Spanish Chorizo, Jamon Serrano, and Manchego.
Difficulty of digestion aside, the most important thing is to consume enough calories. Climbers and guides bring a few items they love from home for the group so that we always have something appetizing. Expedition Leader Adrian Ballinger single-handedly put the owner of Trader Joe's kids through college by purchasing massive duffels of their best snacks. Lead Guide Chad Peele brought the underdog, mini peanut butter filled pretzels, as well as a few other goodies. Mountain Guide Topo Mena brought Chifles and organic chocolate from Ecuador and climber Brooks Entwistle supplied his own signature coffee blend. Team Doctor, Monica Piris was the show stopper here, bringing a plethora of aged cheeses, Jamon Serrano, and specialty olive oil from Spain.
19,000' Interim Camp between BC and ABC
The Next Stop above BC is Interim Camp at 19,000'. As the name suggests, this is a basic camp that serves as a rest stop for both climbers and yaks carrying loads between BC and ABC. The infrastructure is spartan, but we have a small Sling Fin dome for dining, a cook tent and sleeping tents. Meals here are simple. Pasta with tuna fish for dinner, spicy ramen noodles for breakfast and we're off to ABC.
Tula, one of our Alpenglow Expeditions cooks, headed to ABC.
ABC is similar to Base Camp for infrastructure. We have a large dining tent, a lounge tent, personal sleeping tents, a storage tent and of course the cook tent. Food wise, the biggest difference is the distance from base camp. Fresh food must be portered or brought in by yak, so it's less prevalent and more precious at 21,000' Advanced Base Camp. Meals are still quite nice. We typically enjoy dinners of pasta, roasted chicken, broccoli, cauliflower, fried Tibetan bread, curry, rice, and sausages.
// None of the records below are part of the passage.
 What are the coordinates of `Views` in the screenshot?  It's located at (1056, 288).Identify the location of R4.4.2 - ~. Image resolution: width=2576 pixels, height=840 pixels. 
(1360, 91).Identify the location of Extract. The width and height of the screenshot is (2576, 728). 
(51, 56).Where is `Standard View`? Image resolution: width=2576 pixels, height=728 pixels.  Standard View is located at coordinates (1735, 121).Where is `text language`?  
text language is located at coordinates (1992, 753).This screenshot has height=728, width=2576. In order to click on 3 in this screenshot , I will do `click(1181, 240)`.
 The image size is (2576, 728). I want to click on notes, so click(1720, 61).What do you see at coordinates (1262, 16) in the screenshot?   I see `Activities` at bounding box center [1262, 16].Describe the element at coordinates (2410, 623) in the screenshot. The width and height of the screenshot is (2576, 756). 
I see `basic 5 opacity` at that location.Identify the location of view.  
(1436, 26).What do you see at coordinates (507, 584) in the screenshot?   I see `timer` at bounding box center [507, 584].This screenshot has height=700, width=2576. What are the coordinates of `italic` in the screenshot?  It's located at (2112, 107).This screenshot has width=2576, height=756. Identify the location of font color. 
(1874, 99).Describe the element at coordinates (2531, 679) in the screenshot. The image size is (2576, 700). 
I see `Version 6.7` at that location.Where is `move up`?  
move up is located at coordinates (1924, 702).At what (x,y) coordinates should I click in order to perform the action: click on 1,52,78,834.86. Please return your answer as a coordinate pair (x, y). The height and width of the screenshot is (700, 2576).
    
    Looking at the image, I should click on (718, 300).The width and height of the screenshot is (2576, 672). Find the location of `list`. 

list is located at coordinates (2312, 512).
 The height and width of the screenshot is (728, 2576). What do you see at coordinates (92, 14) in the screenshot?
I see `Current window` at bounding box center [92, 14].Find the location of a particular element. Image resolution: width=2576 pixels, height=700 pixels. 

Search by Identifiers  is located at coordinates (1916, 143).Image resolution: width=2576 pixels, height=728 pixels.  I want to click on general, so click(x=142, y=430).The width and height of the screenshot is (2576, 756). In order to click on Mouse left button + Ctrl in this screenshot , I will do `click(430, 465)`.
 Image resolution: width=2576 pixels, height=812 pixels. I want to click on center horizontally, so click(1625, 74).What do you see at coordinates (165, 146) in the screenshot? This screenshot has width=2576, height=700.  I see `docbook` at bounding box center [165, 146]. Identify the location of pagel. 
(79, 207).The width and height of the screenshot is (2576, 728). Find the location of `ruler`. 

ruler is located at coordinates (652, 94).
We don't spend a whole lot of time above ABC, but when we're there, the food is all about minimizing weight and ease of cooking. In total, we sleep about 5 nights at the North Col (23,000'), or above, during acclimatization rotations and the summit push. Meals we eat at the North Col, Camp 2, or Camp 3 are made on an MSR Reactor stove so they need to be easy to make with only hot water. Instant soup and freeze dried meals like Backpacker's Pantry are dinner staples. For breakfast, it's instant oatmeal, instant grits or cold cereal with powdered milk. "Lunches" are a series of snacks that we eat as we climb. Favorites are Tahoe Trail Bars, Gu or Cliff Shots, string cheese, trail mix, and the all time classic climbing food: the Snickers Bar.
Everyone's favorite: Expedition Cake!
After summit day, the celebration is on and the cooks pull out all the stops! Happy to wrap up the expedition, the cooks prepare a great meal with the best ingredients left at ABC, complemented with beer and Champagne. Exhausted, we feast, rest a day and pack, before descending to Base Camp to wrap up the expedition!